Throwing in the towel on policy makers

Earlier today, I had a brief e-mail exchange with Marshall Auerback in which I said that I had basically thrown in the towel on US (and global) policy makers. Early on in this crisis, I had advocated a number of policy paths which I think would have been infinitely superior to the ones actually chosen by the Bush and Obama Administrations, especiallyregarding limiting the socialization of losses. I am talking about massive fiscal stimulus, big bank pre-privatization, a move away from the asset-based economy and the accumulation of debt, and a reallocation of resources.

Quite frankly, none of these suggestions have been taken on. As I discussed in March when making a few comments on this blog’s harsher tone about the credit crisis, the prevailing view in policy circles seems to be that we are in full recovery mode now, the remedies we put in place having been highly effective. Therefore, we can put in a few minor tweaks to the financial system, use our propaganda machine to tout them as the largest regulatory changes since the Great Depression, and then return to business as usual.

I find this narrative very unsettling and the complacent view it represents as likely to lead to another systemic crisis in short order. But the mindset is fixed. This is the reality of our policy making elite.

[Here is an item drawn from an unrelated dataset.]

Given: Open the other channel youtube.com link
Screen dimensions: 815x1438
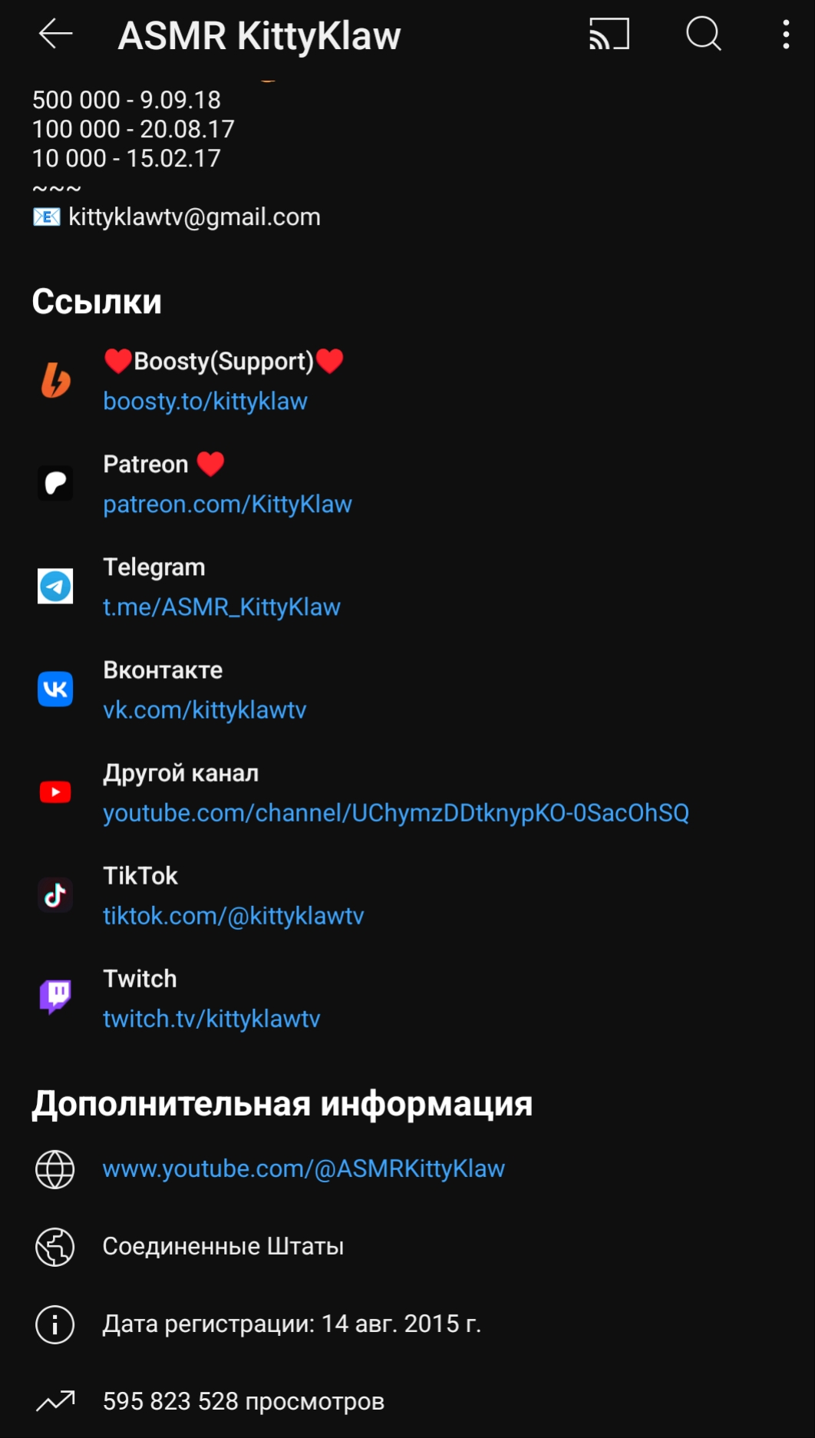Looking at the screenshot, I should 396,813.
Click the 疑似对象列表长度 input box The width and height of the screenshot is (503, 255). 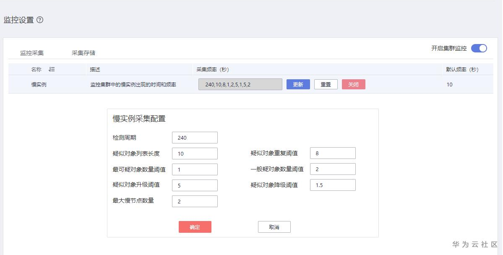point(195,154)
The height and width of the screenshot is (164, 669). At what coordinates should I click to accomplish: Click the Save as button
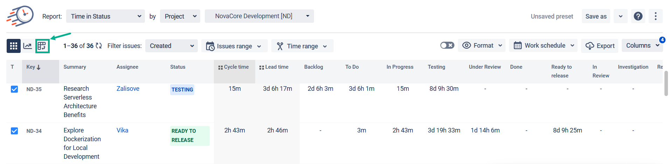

And it seems that I am not the only one who has come to this conclusion.  Mark Thoma voiced similar views in a post earlier today.  In a post entitled "Giving Up on Policymakers", Professor Thoma said:

I’ve been pushing hard for more help for labor markets for quite awhile… but it’s probably time for me to give up and accept that we are going to have a slower recovery than we could have had with more aggressive fiscal policy…

The fiscal policy response to the crisis has been disappointing. Monetary policy loses its effectiveness in a recession. There are some things monetary policy can do…But when it comes to providing a big shock to aggregate demand sufficient to turn the economy around and propel it back toward full employment, monetary policy alone isn’t enough. It’s true that monetary policy can lower real interest rates — even at the zero bound for the federal funds rate, it’s still possible to use quantitative easing to nudge long-term interest rates downward — the problem is that all this does is create an incentive for more investment and consumption (mainly of durables), there is nothing to guarantee that people will actually respond…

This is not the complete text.